En ese guarique nos reunimos con Antonio todos los lunes durante dos años para comer (en España llaman “comer” a lo que nosotros llamamos “almorzar”) y hablar de cualquier cosa: recuerdos del Perú, la nueva reelección de Felipe González, la inmutable belleza de Catherine Deneuve. Luego buscábamos un lugar menos trajinado para tomar una bebida caliente –por lo general manzanilla- y ver caer la tarde comentando un verso de Aleixandre o de Vallejo. A veces visitábamos las ingentes librerías madrileñas o íbamos a su pequeño estudio para cocer, con hilos de diferentes colores, los ejemplares de la última entrega de El Tapir, prolífica y selecta editorial que dirige desde hace un buen tiempo con el apoyo de Miguel Cabrera.
Hablaba poco de sí mismo. Con el tiempo entendí que su reticencia obedecía a una terca voluntad de transparencia y rigor que lo obligaba a limpiar cualquier miasma que empañara su espíritu. Todo en él –sus modales, sus opiniones, incluso sus raras confidencias- poseía un carácter de suprema levedad que se anclaba en nosotros a través de sus poemas. Cosa curiosa, mientras más cultivaba la impresencia –esa preciosa facultad de un Machado, un Pessoa o un Westphalen- más significado tenían sus poemas. Diríase que su propia obra lo había desplazado hasta convertirlo en un invisible y eficaz demiurgo.

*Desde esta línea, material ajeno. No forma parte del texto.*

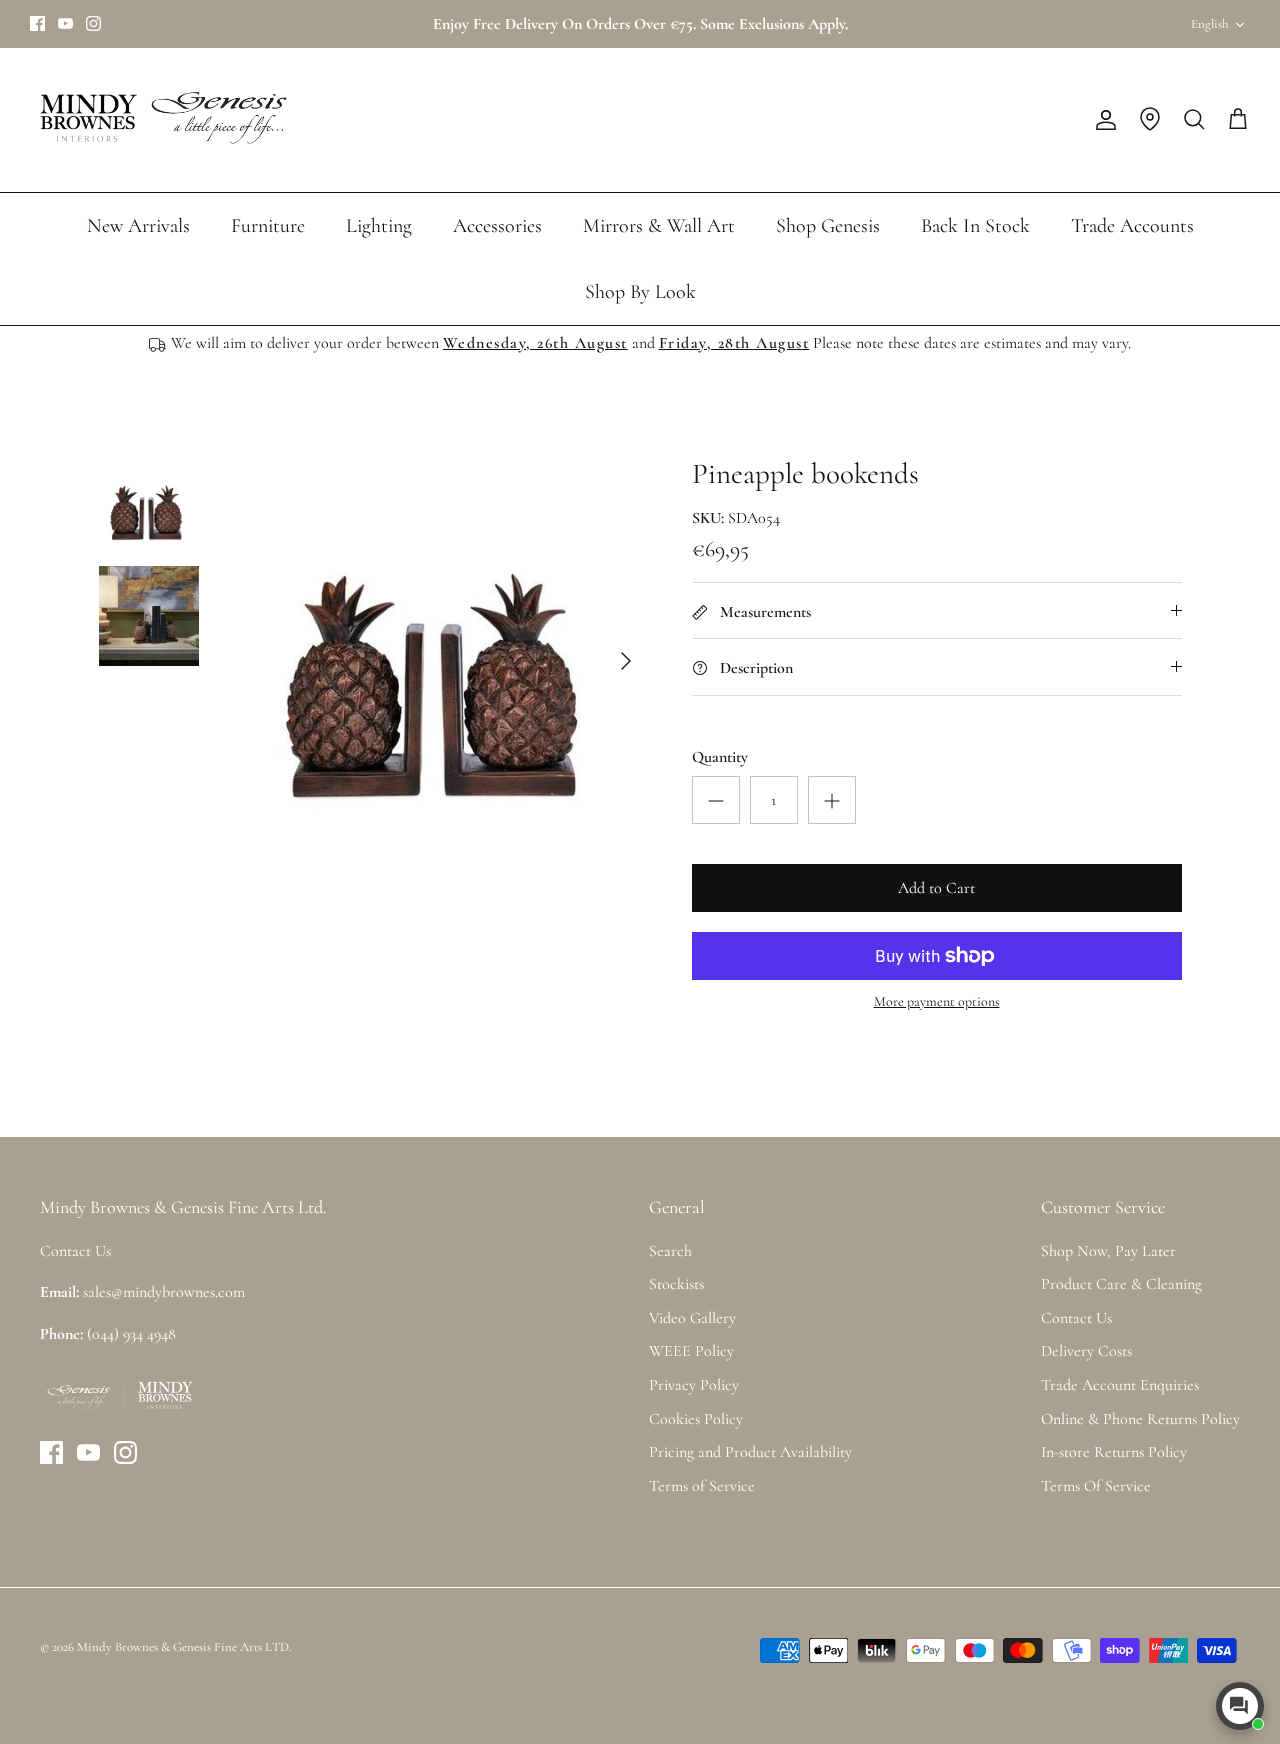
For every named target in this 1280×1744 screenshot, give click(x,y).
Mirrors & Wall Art (659, 226)
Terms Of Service (1096, 1486)
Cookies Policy (696, 1419)
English (1209, 24)
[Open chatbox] (1240, 1706)
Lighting (379, 226)
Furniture (268, 226)
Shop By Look (640, 292)
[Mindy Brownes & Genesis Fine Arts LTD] (160, 120)
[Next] (626, 661)
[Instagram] (93, 23)
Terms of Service (702, 1486)
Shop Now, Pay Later (1108, 1251)
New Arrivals (138, 226)
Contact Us (1076, 1318)
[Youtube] (65, 23)
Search (670, 1251)
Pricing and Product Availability (750, 1452)
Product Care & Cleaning (1121, 1284)
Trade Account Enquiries (1120, 1385)
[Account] (1102, 120)
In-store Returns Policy (1114, 1452)
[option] (443, 660)
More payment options (937, 1002)
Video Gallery (692, 1318)
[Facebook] (37, 23)
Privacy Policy (694, 1385)
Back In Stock (975, 226)
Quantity (720, 757)
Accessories (497, 226)
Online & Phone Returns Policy (1140, 1419)
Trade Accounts (1132, 226)
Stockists (676, 1284)
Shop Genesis (828, 226)
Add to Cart (936, 888)
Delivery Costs (1086, 1351)
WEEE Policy (691, 1351)
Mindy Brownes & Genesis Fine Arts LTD (183, 1647)
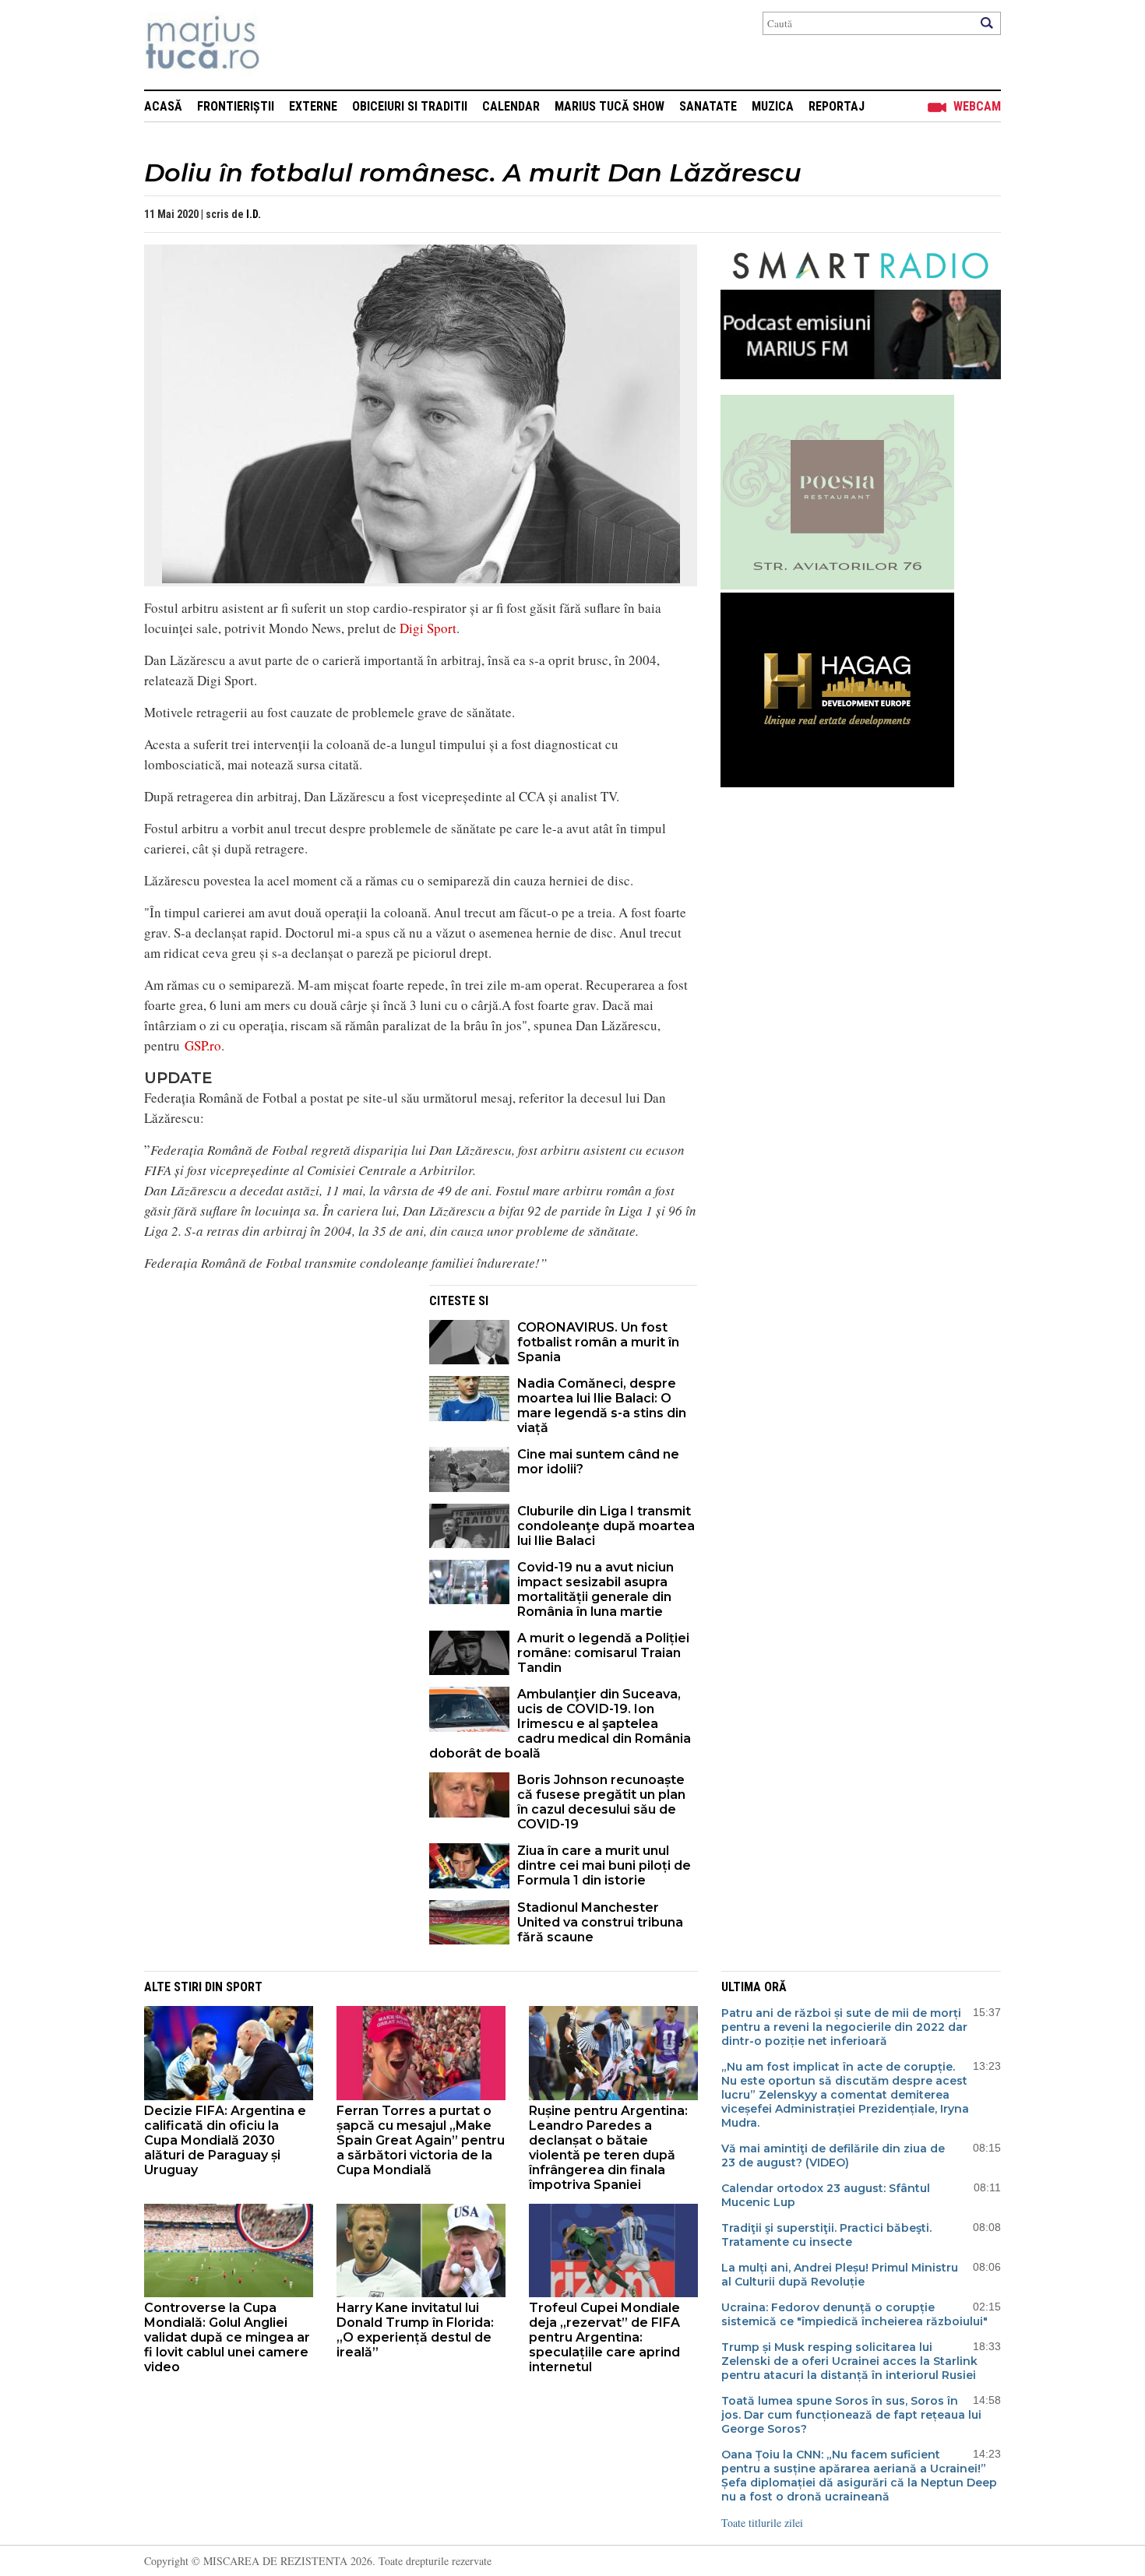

A diferencia de tantos que escriben para figurar, él ha preferido desdibujarse en su obra para alcanzar el pálido premio de la trascendencia: apátrida y errabundo, asceta y solitario, tímido y terriblemente orgulloso, Antonio Claros parece escribir desde siempre el mismo poema. Digamos que nació maduro y que su evolución es la búsqueda de una profundidad que no admite el desplazamiento. Profundidad es la palabra que mejor lo define, pues la suya es una poesía del conocimiento que no transa con el silogismo ni con la falsa verdad de la retórica. Antonio Machado lo hubiera leído con placer y no poca sorpresa, pues hay en sus libros una personalísima y viva sensación de tiempo expresada en un lenguaje cuyo código no podemos compartir sin sumergirnos de lleno en él:
Habré perdido la oscuridad que me guiaba
No oigo ni el zumbido del naufragio
Los siglos llamando y llamando
Tan lento el milagro que nadie lo oye
Cada madrugada es un olvidar rostros
Nos navegan las oscuras huellas de un dolor
O son noches sin fondo donde divaga lo insaciable.
Su lectura nos obliga a aprender un nuevo alfabeto. Un alfabeto de imágenes que alcanzan en su obra el rango de personajes con los que gusta confundirse el poeta. Comedia de las imágenes no sólo es el título de una de sus mejores e inhallables plaquettes, es el título de una generosa selección de sus trabajos desde Chloe (1962) hasta Voces en la hierba (1988). En este libro comprenderemos que el incierto vagar de Antonio por los parajes de su obra solo es posible gracias a un arduo ejercicio de silencio y transparencia. No a otra cosa nos invita su lectura.